**Given data:**
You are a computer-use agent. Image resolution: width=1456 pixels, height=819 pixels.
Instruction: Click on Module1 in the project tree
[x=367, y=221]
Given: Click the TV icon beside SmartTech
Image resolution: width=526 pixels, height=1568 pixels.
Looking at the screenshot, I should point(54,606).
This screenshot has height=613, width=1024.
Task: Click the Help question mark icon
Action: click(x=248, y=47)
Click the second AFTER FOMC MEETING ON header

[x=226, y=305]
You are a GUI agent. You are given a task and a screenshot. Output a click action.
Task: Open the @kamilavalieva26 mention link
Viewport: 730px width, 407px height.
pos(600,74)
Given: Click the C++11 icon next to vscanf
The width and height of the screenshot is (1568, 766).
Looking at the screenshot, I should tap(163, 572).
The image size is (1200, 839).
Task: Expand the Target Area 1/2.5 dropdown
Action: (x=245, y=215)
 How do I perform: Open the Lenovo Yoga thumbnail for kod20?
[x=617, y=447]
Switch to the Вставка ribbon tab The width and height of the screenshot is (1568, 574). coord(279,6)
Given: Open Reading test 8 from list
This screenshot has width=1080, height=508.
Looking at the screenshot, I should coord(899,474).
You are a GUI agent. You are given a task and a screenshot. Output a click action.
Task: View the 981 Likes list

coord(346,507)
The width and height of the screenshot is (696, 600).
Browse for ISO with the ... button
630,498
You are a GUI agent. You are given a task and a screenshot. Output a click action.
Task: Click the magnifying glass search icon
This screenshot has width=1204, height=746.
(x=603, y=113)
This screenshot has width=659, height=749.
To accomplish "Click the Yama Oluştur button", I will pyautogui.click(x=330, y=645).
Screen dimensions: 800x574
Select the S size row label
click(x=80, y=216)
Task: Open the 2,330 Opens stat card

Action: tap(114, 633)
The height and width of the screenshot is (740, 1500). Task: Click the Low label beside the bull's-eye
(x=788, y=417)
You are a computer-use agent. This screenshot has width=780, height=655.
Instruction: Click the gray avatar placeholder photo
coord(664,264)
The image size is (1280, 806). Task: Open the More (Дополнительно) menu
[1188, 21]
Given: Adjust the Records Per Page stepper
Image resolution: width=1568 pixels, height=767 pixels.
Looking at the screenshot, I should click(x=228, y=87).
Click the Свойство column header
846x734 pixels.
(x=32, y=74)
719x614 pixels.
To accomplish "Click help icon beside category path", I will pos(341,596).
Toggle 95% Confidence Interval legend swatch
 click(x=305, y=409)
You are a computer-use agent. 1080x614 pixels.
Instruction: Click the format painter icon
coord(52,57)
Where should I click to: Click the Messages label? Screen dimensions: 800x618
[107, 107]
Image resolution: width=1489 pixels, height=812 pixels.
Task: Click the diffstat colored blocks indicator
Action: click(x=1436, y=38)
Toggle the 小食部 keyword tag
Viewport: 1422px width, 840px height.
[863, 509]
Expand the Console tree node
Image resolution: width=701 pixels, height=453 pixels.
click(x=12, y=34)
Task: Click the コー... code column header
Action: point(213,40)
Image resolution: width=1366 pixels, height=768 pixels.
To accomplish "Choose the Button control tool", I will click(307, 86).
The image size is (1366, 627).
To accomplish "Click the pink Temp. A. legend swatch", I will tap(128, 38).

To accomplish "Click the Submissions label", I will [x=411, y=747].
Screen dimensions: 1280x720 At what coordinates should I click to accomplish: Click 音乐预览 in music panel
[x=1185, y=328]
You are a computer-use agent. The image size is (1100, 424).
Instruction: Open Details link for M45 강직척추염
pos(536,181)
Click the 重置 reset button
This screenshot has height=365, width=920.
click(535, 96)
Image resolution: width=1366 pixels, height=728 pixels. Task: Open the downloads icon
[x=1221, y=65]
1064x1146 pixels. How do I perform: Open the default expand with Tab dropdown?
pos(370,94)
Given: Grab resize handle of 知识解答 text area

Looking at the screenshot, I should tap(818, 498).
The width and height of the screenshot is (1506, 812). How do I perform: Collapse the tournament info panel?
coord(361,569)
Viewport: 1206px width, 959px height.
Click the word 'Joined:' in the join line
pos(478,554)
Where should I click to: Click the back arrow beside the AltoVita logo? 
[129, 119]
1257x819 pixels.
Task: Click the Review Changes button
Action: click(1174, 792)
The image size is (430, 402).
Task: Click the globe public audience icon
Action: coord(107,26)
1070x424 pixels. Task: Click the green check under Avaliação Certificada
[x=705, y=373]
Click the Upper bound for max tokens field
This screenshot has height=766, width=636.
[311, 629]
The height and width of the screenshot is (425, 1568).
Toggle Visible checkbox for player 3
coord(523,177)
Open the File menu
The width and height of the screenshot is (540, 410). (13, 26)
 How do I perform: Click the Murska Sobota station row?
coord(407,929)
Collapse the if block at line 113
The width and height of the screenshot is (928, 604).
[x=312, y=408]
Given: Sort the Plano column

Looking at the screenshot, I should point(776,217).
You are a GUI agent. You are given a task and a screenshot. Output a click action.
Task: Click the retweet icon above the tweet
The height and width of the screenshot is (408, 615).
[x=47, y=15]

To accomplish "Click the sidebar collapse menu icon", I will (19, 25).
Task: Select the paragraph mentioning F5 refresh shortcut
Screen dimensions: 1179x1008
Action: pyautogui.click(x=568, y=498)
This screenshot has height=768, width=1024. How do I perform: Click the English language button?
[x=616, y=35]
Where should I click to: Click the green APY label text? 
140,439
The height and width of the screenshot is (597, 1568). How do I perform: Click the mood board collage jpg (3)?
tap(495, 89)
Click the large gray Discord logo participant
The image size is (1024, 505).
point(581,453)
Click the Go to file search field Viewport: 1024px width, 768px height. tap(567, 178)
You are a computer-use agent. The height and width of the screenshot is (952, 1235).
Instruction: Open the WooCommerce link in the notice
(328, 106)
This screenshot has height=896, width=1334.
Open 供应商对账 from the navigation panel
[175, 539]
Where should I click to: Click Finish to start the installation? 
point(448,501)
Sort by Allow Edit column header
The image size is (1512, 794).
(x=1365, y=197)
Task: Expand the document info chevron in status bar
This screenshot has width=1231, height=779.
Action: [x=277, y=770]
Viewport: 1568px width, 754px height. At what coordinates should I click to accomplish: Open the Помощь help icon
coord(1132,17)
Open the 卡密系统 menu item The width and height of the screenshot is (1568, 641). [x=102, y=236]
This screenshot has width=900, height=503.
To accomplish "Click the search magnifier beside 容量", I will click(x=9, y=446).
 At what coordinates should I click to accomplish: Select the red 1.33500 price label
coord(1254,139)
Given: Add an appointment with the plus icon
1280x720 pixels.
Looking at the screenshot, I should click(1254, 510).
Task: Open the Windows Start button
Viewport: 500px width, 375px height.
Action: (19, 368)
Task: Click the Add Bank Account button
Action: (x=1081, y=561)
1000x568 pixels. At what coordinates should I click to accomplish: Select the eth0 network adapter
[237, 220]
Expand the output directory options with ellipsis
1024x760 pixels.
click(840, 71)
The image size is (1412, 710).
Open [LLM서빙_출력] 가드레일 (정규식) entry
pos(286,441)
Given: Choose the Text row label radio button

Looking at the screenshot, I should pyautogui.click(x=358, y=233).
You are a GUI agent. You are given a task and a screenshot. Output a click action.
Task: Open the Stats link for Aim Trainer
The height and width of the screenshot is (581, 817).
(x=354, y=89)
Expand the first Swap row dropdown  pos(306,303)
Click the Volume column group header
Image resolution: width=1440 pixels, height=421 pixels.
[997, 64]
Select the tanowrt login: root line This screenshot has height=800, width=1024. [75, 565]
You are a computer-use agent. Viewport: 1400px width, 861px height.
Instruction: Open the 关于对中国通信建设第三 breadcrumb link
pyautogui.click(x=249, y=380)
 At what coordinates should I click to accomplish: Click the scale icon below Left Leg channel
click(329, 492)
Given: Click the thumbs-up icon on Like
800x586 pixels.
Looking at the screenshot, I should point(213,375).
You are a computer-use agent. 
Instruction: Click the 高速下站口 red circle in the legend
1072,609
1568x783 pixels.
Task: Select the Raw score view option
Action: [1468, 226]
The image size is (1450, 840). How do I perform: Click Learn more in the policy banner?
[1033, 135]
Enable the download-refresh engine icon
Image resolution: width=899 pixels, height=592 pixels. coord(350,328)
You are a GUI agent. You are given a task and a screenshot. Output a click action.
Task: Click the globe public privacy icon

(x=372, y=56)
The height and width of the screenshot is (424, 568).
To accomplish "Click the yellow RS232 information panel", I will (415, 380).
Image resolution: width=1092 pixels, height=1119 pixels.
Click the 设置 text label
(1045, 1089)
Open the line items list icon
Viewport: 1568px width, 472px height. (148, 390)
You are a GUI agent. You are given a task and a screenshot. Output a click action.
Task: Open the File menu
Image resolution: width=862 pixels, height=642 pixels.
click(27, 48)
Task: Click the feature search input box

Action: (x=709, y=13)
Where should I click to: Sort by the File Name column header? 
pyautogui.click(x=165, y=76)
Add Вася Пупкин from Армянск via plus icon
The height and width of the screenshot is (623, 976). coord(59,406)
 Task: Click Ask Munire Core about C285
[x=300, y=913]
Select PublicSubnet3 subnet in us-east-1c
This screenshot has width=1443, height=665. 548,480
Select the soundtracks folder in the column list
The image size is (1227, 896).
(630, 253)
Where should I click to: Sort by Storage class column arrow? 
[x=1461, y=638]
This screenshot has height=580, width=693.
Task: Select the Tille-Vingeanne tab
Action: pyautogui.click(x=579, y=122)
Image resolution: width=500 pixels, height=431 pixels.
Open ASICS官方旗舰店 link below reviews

**Work task:** Exactly repeat the lines above, from the opening line through the one with "Given: Click the TV icon beside SmartTech", and include nothing else.

**Task solution:**
You are a computer-use agent. Image resolution: width=1456 pixels, height=819 pixels.
Instruction: Click on Module1 in the project tree
[x=367, y=221]
Given: Click the TV icon beside SmartTech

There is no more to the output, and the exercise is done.